With the beginning of WW2 in September 1939, the RKV was mobilised and attached to the individual commanding authorities within the Germany Army. These geodetic units followed the German army into the field operations which, by 1942, occupied the majority of Europe and Northern Africa (Figure 1). The RKV worked on establishing a unified geodetic framework for the continent which was possible as they had control of nearly every geodetic institute in mainland Europe.

Born out of War

The U.S Office of the Chief of Engineers was deployed in WW2 with a commitment to create battlefield situation maps. This would be achieved with the cooperation of other Allied groups through revisions and position readings.
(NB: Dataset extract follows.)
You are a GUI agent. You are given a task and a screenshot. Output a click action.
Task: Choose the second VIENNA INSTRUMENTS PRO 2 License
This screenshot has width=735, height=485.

Millions of maps were produced by the Allies throughout the war which kept the military command informed of the operational situation.

As the war progressed, the lack of geodetic control that the Allies had over Europe, particularly Germany and the Balkans, quickly became apparent. This lack of control was particularly noticeable for the artillery, resulting with inaccurate bombardment. Consequently, the Allies created a secret intelligence unit in 1944. It was formed from the US Army Mapping Service (AMS) and operated throughout the European Theatre without restrictions. This unit was known as the HOUGHTEAM, named after U.S. Army Major Floyd W. Hough.

Their task was to follow Allied infantry advancements, gathering cartographic and geodetic information from the enemy. They would calculate geodetic transformations and input these into the military mapping system.

The Horde

The HOUGHTEAM moved into Europe in September 1944. By the spring of 1945, the unit was in Germany, working with the US 3rd and 7th armies, when its most famous raid occurred.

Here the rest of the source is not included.